At that stage it will be down to straight economics. Does ITV go for in-house production where it owns all the rights, or does it play the market and get the best programmes wherever they come from to boost ratings? Talk to anyone at ITV Network Centre and they make it clear they'd choose the latter but are pressurised to buy from Granada. But for ITV corporately the choice isn't that simple. The question is which is the most valuable - a boost to ratings in the short term or long-term ownership? Looking at what has been happening to ITV ratings, it must be tempted by the short-term option.

A shameless plug for a great TV writer

Every so often a writer emerges on British television who is so much better than his or her contemporaries that they stand out from a very early age. Paul Abbott, whose latest project for Channel Four - Shameless - won three Royal Television Society awards last week, is just such a writer. He trained on Coronation Street and gained early experience writing for Granada's Cracker.

For a comparatively young man, Abbott's recent achievements are remarkable.
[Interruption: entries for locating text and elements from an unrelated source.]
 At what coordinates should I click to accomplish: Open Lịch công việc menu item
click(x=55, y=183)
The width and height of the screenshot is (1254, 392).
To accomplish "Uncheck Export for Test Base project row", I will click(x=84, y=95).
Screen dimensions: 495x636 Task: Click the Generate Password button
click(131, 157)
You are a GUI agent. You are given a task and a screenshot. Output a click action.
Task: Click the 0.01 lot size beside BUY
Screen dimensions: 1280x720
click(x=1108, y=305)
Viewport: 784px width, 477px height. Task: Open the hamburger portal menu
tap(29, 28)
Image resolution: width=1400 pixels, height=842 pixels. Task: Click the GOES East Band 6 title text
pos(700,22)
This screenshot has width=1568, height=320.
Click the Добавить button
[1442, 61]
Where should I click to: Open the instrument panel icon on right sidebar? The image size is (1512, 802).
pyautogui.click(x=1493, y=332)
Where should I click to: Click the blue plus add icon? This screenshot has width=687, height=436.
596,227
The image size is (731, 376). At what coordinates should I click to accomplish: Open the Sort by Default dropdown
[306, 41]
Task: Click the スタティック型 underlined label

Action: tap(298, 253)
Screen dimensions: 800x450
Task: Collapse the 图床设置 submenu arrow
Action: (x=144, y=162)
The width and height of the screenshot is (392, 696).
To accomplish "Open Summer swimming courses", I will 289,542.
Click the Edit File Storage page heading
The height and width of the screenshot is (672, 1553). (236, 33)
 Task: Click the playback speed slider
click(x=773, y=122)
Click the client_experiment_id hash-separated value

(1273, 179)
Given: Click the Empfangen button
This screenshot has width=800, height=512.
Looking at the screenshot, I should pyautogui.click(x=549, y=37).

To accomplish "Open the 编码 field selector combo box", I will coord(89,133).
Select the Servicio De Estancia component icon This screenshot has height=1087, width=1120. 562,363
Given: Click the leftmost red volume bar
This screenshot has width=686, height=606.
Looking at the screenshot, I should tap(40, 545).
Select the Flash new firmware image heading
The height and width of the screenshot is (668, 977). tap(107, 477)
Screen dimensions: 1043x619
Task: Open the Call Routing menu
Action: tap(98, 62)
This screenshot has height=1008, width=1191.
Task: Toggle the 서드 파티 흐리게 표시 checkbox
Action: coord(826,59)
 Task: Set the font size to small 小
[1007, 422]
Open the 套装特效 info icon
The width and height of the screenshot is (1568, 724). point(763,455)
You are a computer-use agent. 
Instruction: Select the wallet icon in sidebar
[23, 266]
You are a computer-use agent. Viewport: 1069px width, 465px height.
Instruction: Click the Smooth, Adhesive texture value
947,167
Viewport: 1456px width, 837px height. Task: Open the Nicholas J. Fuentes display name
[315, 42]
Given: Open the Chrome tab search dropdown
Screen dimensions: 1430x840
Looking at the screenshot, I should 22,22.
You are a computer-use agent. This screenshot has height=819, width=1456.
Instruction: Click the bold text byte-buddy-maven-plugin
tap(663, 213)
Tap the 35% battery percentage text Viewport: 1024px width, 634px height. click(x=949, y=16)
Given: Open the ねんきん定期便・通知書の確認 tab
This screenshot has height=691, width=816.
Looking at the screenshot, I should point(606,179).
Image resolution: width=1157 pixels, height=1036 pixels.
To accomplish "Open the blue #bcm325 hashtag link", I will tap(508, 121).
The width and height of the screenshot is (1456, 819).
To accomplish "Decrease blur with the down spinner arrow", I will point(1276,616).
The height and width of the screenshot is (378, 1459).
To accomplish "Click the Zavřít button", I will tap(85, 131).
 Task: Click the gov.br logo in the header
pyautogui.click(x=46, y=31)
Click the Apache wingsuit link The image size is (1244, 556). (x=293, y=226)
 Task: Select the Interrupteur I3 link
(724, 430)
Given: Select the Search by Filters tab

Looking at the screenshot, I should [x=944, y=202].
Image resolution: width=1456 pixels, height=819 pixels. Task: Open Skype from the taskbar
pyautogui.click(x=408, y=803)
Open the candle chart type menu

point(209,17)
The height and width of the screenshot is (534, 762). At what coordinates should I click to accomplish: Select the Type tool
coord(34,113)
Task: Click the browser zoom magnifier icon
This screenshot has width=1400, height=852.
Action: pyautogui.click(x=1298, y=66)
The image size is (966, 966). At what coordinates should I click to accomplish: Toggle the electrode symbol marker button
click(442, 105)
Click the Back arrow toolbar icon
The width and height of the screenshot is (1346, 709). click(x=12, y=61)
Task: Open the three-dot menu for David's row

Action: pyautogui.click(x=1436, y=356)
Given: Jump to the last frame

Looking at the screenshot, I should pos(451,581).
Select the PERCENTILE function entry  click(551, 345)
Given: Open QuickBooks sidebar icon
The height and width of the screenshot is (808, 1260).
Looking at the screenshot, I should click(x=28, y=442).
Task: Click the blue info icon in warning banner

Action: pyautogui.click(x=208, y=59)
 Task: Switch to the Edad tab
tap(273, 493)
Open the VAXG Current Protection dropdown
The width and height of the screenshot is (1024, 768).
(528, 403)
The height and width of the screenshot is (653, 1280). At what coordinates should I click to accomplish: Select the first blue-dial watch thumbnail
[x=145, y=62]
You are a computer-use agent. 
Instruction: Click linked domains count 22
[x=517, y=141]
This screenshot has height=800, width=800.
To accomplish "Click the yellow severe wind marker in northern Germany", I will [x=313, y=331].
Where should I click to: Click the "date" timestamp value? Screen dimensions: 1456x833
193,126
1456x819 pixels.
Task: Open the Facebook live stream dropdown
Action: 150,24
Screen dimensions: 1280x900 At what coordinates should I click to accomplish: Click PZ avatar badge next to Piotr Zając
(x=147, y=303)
In the last five years he has swept the board at most of the television awards ceremonies with first Clocking Off, then State of Play, both written for the BBC, and now Shameless which, for me, became absolutely essential viewing from the very beginning and is, arguably, his best work to date.

For those who haven't seen it, it is about a dysfunctional Manchester family living on a sink estate; rather than being unremittingly depressing in describing their lives it combines wit, humour and emotion to portray a group of people who live by rules totally different to the rest of society. It neither admires them nor looks down on them, and you do end up liking even the most flawed of the characters. Like State of Play it is one of the great pieces of television of recent years.

I was interested to read that Abbott's next project for the BBC is about someone who murders a television celebrity. Paul doesn't have to sell his ideas - broadcasters queue up for them - but this would have been an easy sell in any circumstances, as many executives have dreamed of doing exactly this to certain celebrities for years.